MANUSIA yang paling mulia disisi Allah adalah yang bertakwa. Sumber daya muttaqin ini kehadirannya adalah bagian dari solusi, bukan bagian dari masalah. Dan orang yang bertakwa orientasi hidupnya (wijhatul hayah) hanya kepada Allah Subhanahu wa-ta’ala.

“Anta maqshuduna, ridhaka mathlubuna, dunyana wa ukhrana” (Engkaulah tujuan puncak kami, keridhaan-Mu yang aku cari, demi menggapai kebahagiaan dunia dan keselamatan akhirat kami). Bukan yang lain. Bukan karena ilmu kita, jabatan kita, kepandaian kita, harta kita, atau orientasi dunia lainnya.
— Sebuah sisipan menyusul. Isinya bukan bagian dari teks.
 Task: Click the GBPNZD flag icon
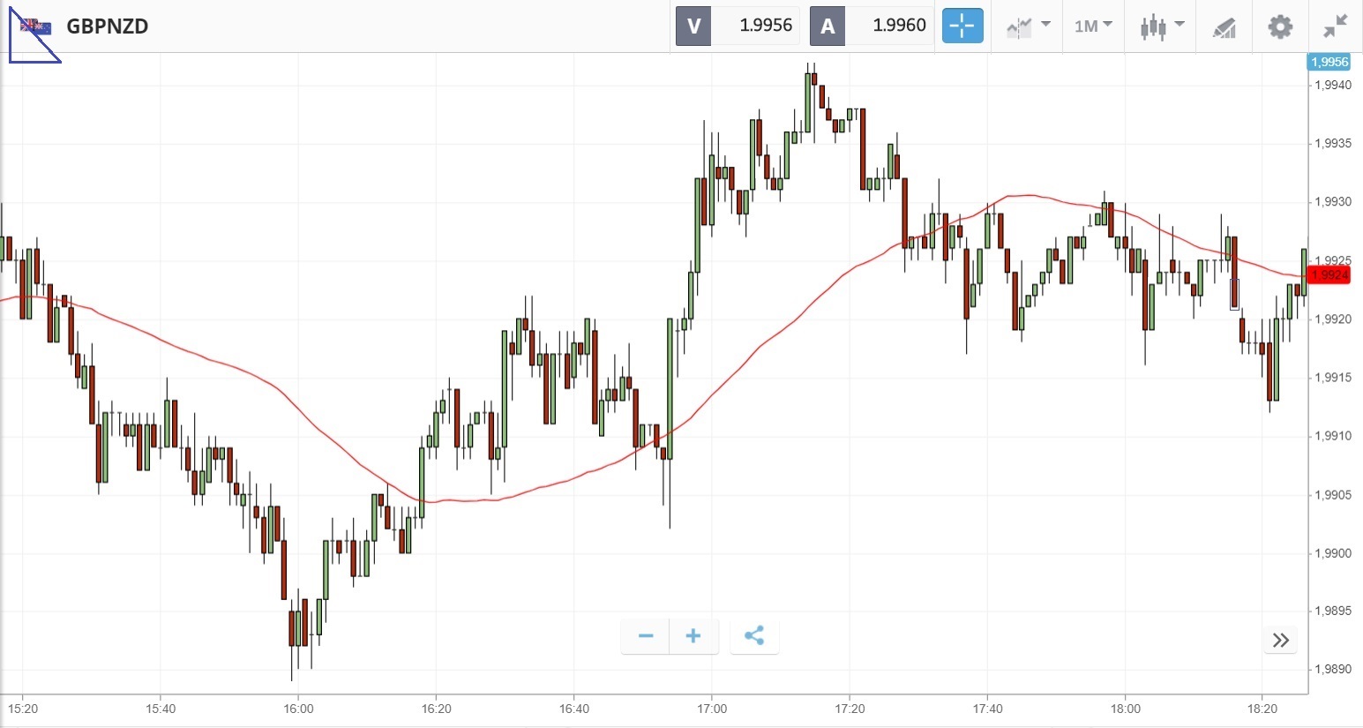tap(36, 26)
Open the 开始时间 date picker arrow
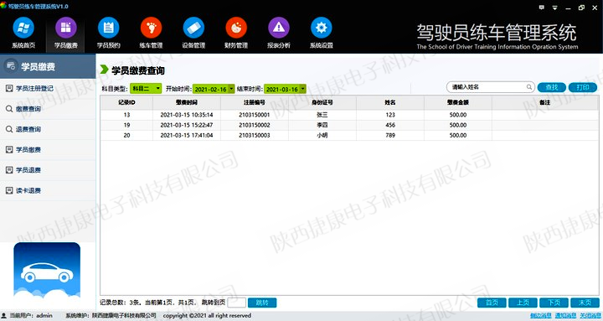 231,89
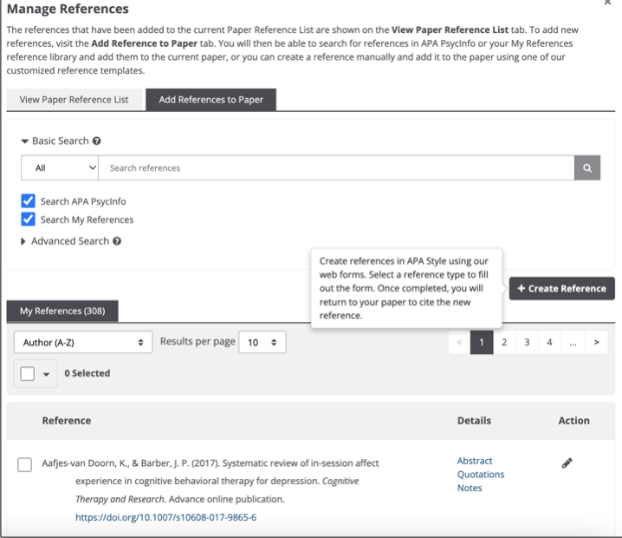
Task: Click the pencil edit icon for Aafjes-van Doorn reference
Action: pyautogui.click(x=567, y=463)
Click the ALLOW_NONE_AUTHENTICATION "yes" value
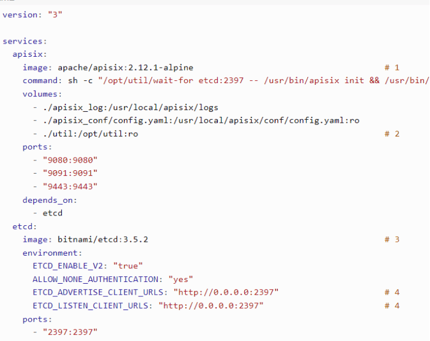Viewport: 430px width, 341px height. pyautogui.click(x=181, y=279)
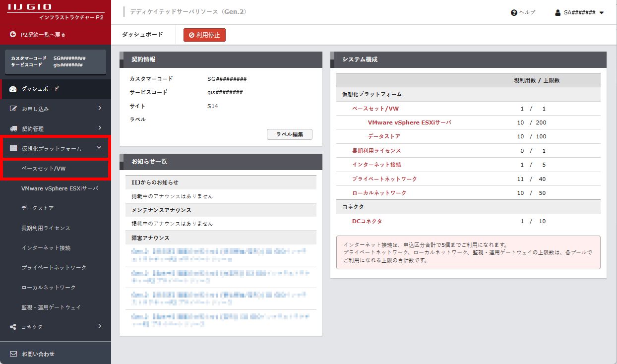Viewport: 617px width, 364px height.
Task: Open the VMware vSphere ESXiサーバ link in システム構成
Action: 409,122
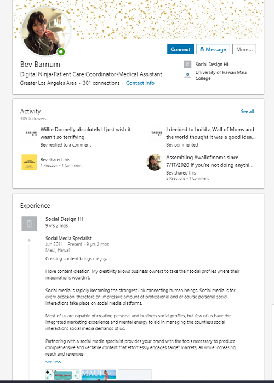
Task: Click the Message button
Action: point(213,49)
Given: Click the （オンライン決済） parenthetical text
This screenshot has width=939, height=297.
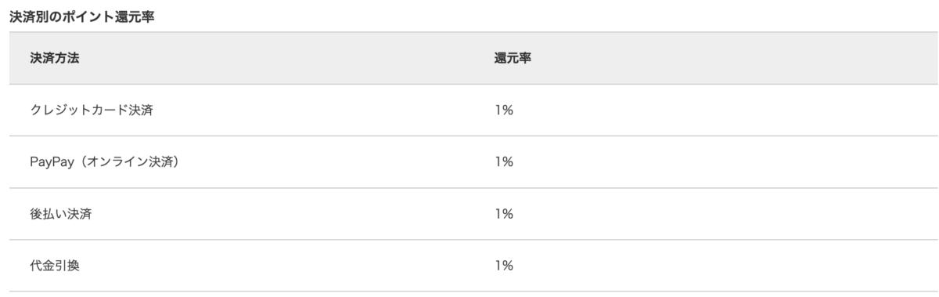Looking at the screenshot, I should 128,162.
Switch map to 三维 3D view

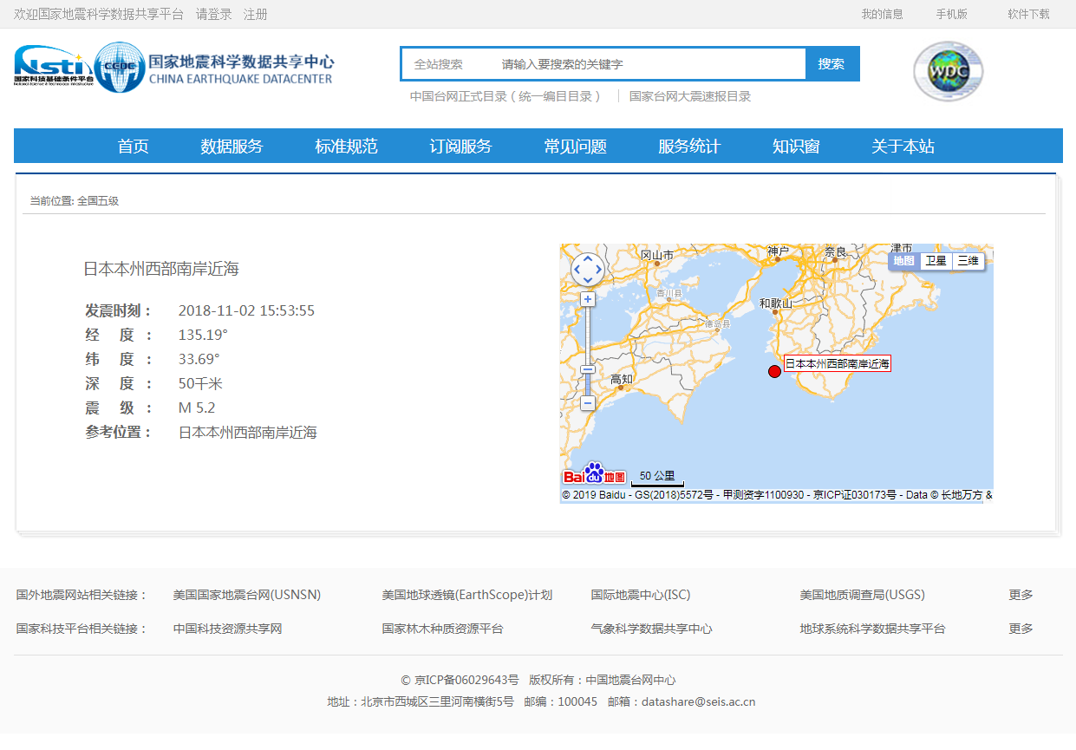968,261

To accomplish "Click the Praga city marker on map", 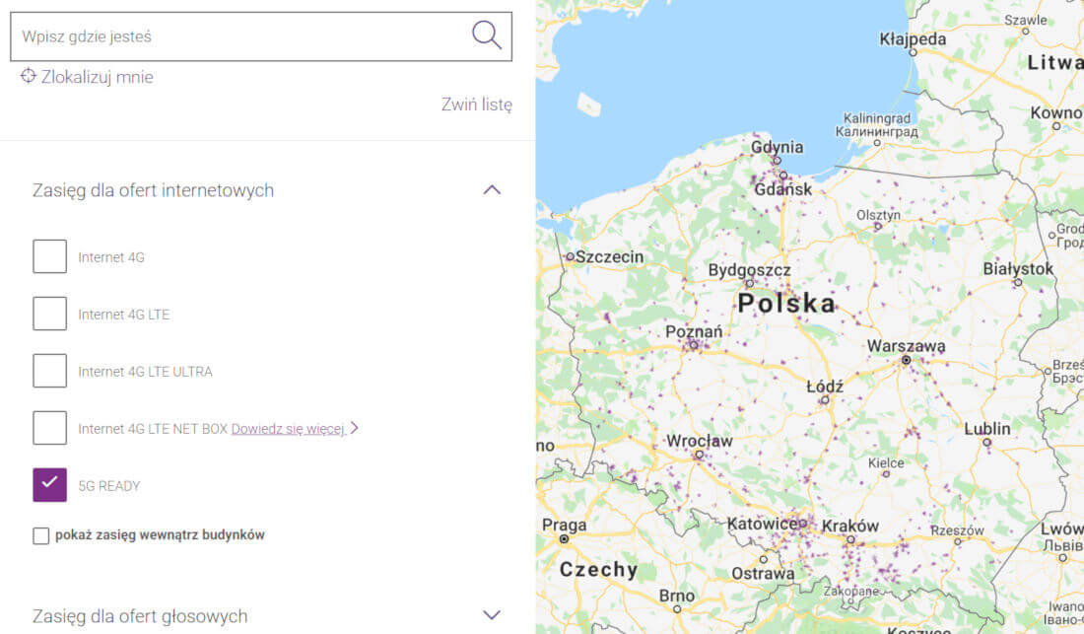I will tap(564, 539).
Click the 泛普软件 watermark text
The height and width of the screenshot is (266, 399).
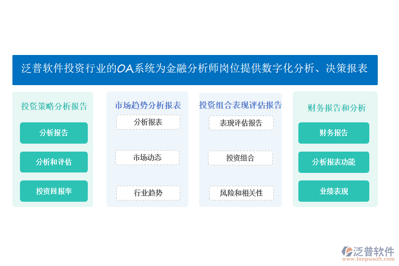tap(374, 251)
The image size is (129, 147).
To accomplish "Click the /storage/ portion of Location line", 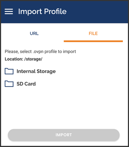I will pos(33,59).
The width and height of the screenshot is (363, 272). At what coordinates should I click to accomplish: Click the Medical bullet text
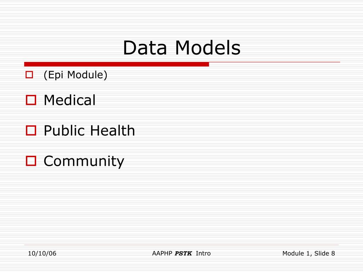[69, 100]
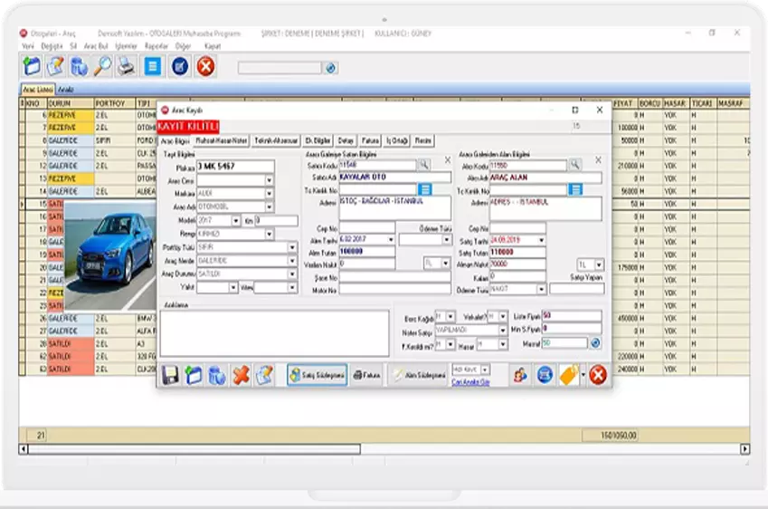Expand the Noter Satışı dropdown
This screenshot has height=509, width=768.
coord(504,330)
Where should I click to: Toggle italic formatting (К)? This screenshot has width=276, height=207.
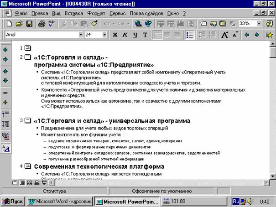pyautogui.click(x=125, y=35)
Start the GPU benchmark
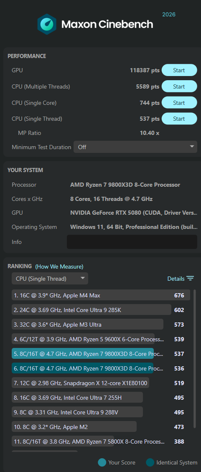Viewport: 201px width, 472px height. click(x=179, y=70)
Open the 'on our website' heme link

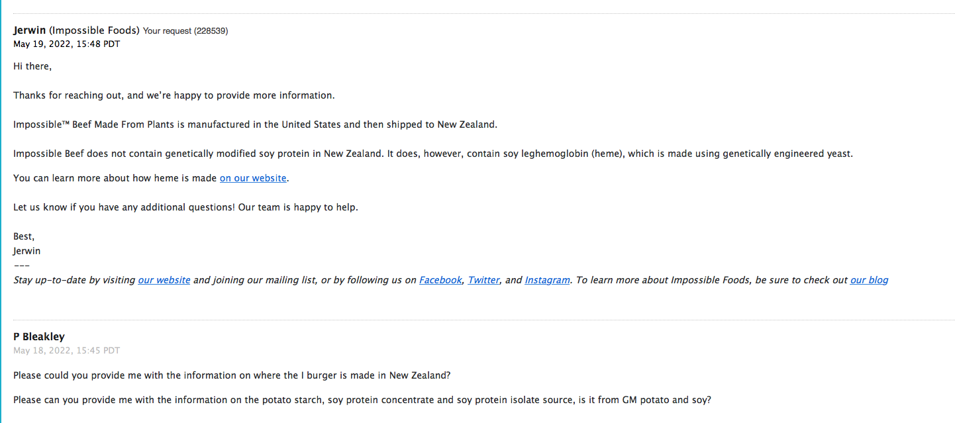coord(253,178)
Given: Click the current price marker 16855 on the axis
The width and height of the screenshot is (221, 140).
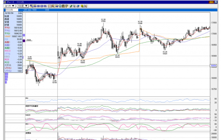Looking at the screenshot, I should coord(213,66).
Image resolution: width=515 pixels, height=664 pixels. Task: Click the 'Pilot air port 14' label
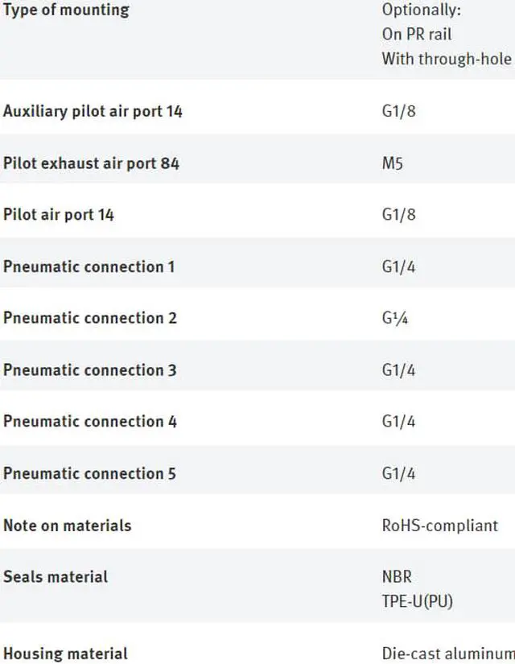[59, 215]
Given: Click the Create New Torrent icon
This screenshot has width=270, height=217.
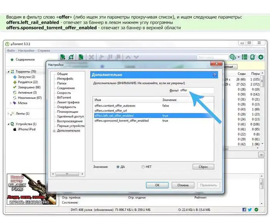Looking at the screenshot, I should pos(81,57).
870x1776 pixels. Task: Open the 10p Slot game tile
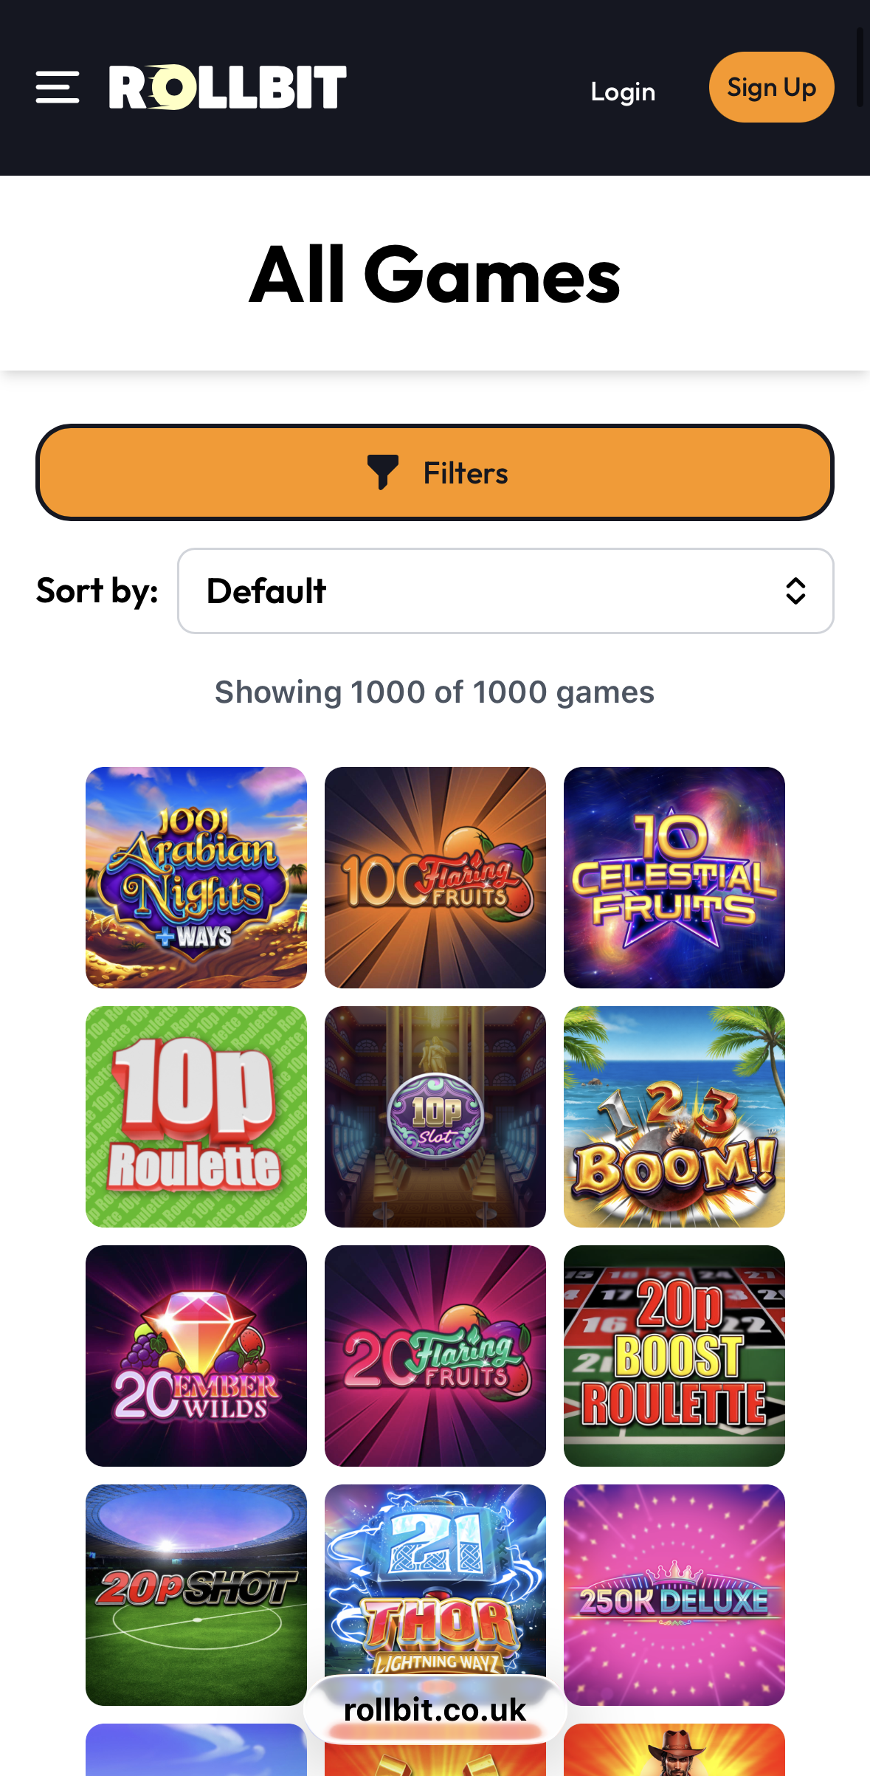[435, 1117]
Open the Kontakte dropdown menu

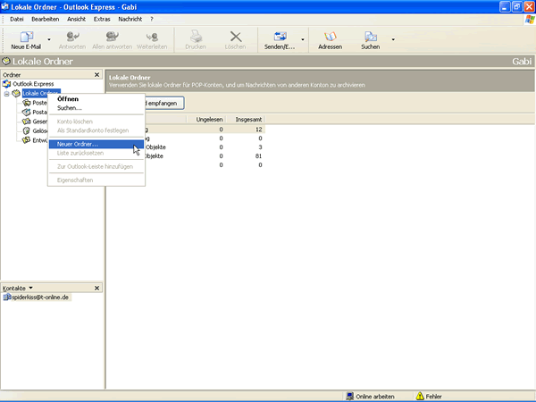(30, 288)
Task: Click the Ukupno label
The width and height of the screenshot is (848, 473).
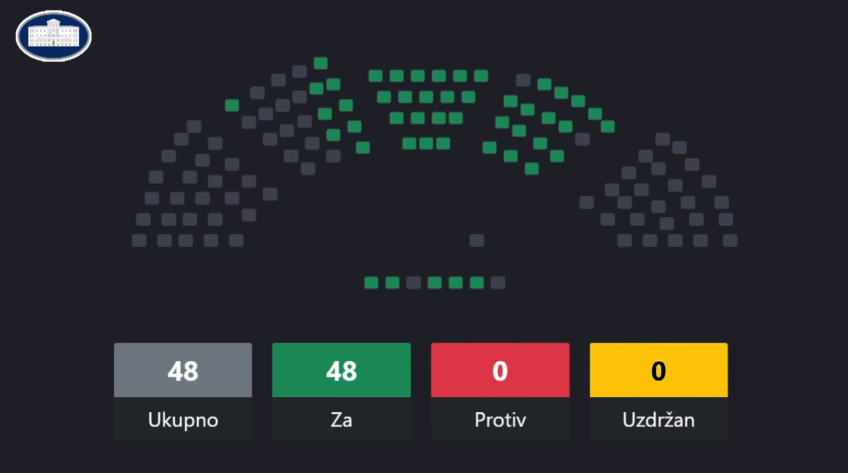Action: coord(183,420)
Dengan takwa, manusia selalu mentauhidkan Allah Subhanahu wa-ta’ala dan tidak menyekutukan-Nya. Selalu mengingat-Nya dan tidak melupakan-Nya. Selalu mensyukuri karunia-Nya dan tidak mengingkari-Nya. Selalu mendekatkan diri kepada-Nya dan tidak menjauhi-Nya, meminjam istilah Ibnu Masud dalam Tafsir Ath Thabari.

Parameter Keislaman

Lantas apa indikasinya bahwa keislaman kita sesuai “Manhaj Ilahi dan Nabawi”? setidaknya ada delapan indikator yang bisa memudahkan kita untuk mengukur mutu keislaman kita.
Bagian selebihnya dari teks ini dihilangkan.